Patina produces oil and gas mainly in the Rocky Mountain and Midcontinent areas of the US. Most of Noble Energy's operations are on the Gulf Coast, in the deepwater Gulf of Mexico, and outside the US.
Pending approval by shareholders and regulatory entities, Patina will become the subsidiary of a combined Houston-based company known as Noble Energy, with Patina's Denver offices serving as a branch.

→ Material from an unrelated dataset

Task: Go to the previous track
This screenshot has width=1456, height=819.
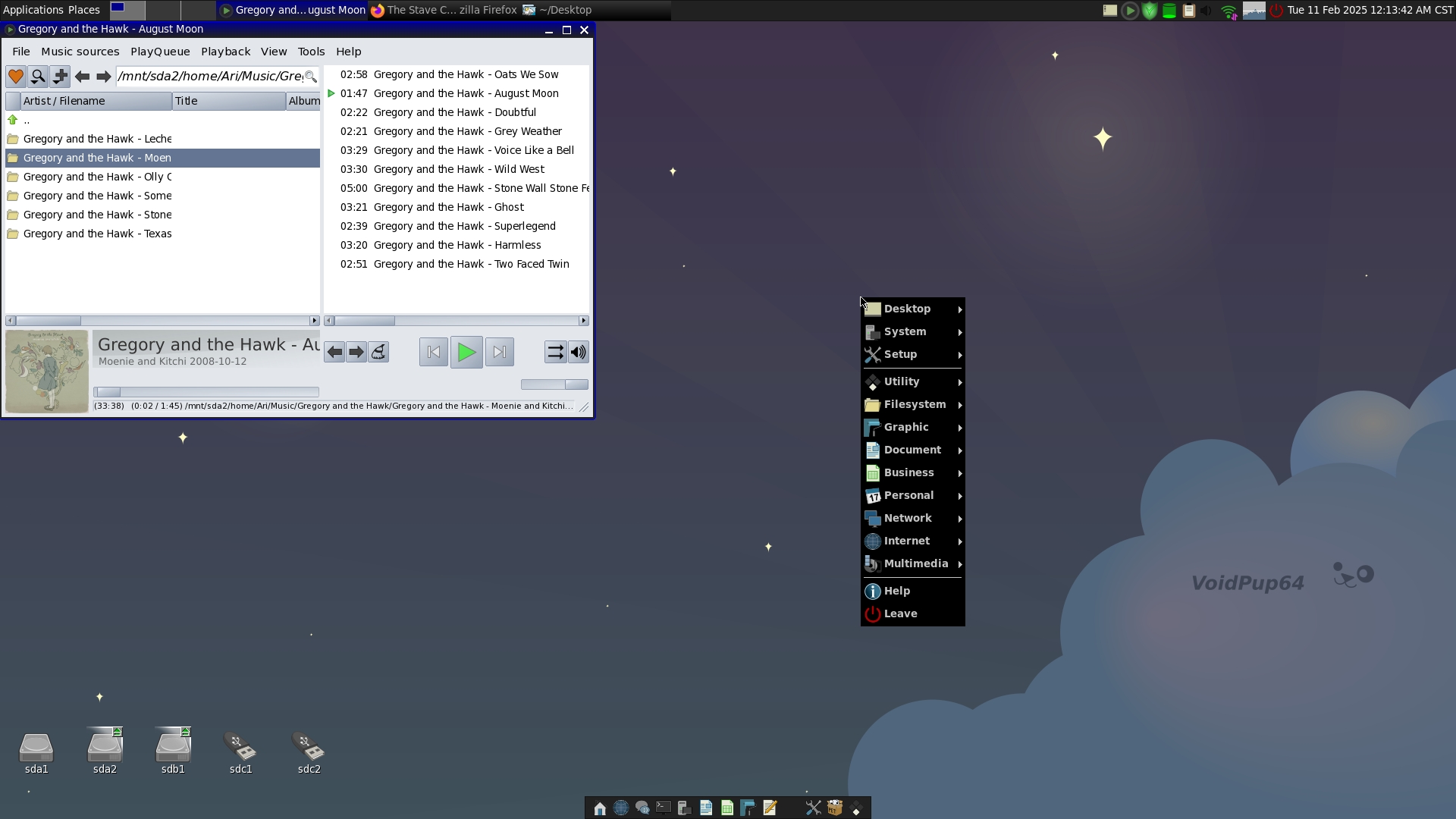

Patina's reserves at the end of 2003 included 36.4 million bbl of oil and 593 bcf of natural gas in Wattenberg field in Colorado, 30.5 million bbl of oil and 278 bcf of gas in the Midcontinent area, 349,000 bbl of oil and 132 bcf of gas in the San Juan basin, and 14.7 million bbl of oil and 21.5 bcf of gas in the central US and other regions.
In 2003, Patina produced an average of 15,720 b/d of oil and 179.6 MMcfd of gas.
The combined company will hold 710 million boe of oil and gas reserves, 55% in the US. Its initial production will be 61,400 b/d of oil and 602 MMcfd of gas.
The acquisition is expected to be completed in March or April.
Charles D. Davidson, president and CEO of Noble Energy, will head the new company as chairman, president, and CEO. Patina Chairman and CEO Tom Edelman will join Noble Energy's board of directors and help in the integration of the companies.